Phenotypic evaluation of seedlings
To facilitate image-based phenotyping, stratified seedlings were grown in germination pouches in custom-built boxes that were manufactured in-house for this purpose. Each box consists of 25 slots to fit growth pouches at an angle of 15° to ensure root growth along the germination paper and not the pouch foil. In each pouch, one seedling was grown. This experimental system enables easy handling without disturbing the roots when documenting them. The replicates for each treatment (control, water deficit, high salinity and combined) were allocated to the boxes in a randomized block design. In total, 25 replicates per treatment were measured in four boxes (blocks). To avoid exposure of the roots to light, the boxes were closed with lids until the initiation of shoot growth. Then, the top of the boxes was covered with aluminum foil sparing the emerging shoots. Seedlings were imaged prior to stress induction and after stress induction every 24 h for eight consecutive days. Total root length was measured with WinRHIZO Pro (Version 2009b, Regent Instruments, Canada) based on pixel color classifications. Obtained values were log2-transformed to meet the assumptions for an ANOVA. The block model included boxes as blocks (B) and pouches as plots (P) (B/P = B + B*P) with B*P as the residual error term. The following treatment model was applied: DxS = D + S + D*S with D = water deficit (control vs treated) and S = salt (control vs treated). The R package ggpubr (R Version 3.4.0, [58], ggpubr_0.1.6, [59]) was used for visual representation of the data. Statistical evaluation was performed with the packages car (car_2.1–6, [60]) for ANOVA and agricolae (agricolae_1.2–8, [61]) for Tukey’s tests.

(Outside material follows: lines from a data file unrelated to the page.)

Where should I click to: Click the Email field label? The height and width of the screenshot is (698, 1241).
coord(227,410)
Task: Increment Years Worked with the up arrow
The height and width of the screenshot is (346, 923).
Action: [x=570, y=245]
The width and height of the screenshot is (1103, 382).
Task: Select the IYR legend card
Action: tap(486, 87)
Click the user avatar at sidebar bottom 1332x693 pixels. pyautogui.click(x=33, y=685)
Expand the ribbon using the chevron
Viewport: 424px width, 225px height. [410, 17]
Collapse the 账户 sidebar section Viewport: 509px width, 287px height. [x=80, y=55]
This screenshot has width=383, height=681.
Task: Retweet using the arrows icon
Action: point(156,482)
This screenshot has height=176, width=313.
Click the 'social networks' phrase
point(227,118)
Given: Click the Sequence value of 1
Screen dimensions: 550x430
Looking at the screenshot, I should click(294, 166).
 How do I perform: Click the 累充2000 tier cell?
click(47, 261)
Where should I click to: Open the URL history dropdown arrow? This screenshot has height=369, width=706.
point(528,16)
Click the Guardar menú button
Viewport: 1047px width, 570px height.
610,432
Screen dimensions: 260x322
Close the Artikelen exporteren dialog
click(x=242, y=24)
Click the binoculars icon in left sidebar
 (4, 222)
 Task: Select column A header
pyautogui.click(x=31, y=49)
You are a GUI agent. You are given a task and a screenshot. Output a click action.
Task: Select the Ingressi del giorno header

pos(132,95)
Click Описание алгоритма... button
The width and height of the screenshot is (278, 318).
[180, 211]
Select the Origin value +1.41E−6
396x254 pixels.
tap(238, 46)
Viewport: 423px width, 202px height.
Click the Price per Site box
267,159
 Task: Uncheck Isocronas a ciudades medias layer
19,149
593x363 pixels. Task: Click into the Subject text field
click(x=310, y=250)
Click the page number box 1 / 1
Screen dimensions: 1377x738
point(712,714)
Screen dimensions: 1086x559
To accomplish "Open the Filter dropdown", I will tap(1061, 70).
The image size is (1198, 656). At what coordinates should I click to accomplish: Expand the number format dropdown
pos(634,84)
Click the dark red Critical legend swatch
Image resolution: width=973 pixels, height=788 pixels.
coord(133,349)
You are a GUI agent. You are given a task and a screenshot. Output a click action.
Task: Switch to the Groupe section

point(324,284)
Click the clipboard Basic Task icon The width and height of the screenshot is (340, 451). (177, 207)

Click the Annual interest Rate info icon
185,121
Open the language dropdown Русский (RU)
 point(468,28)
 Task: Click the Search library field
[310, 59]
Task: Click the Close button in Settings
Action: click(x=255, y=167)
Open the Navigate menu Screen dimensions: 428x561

RNA isolation, cDNA library construction and RNA-Sequencing
For RNA extraction from seminal roots, ten seeds were grown in paper rolls as previously described [62]. Samples were harvested after 6 h and 24 h of treatment, immediately frozen in liquid nitrogen and stored at -80 °C until RNA extraction. For each replicate, ten roots were pooled. Total RNA was extracted with the RNeasy Mini Kit (Qiagen, Venlo, The Netherlands), according to the manufacturer’s instructions. RNA quality was checked with a Bioanalyzer (Agilent RNA 6000 Nano Chip, Agilent Technologies, Santa Clara, CA, USA). RIN (RNA integrity number) values ≥7.5 were obtained for all collected samples indicating their high quality and integrity. cDNA libraries for transcriptome sequencing were constructed according to the TruSeq RNA Sample Preparation protocol (Illumina, San Diego CA, USA). Library indexing, cluster preparation, and paired-end sequencing were performed according to the manufacturer’s instructions (Illumina). In total, 32 libraries with four biological replicates per treatment were sequenced on an Illumina HiSeq 4000 sequencer resulting in 100 bp paired-end reads.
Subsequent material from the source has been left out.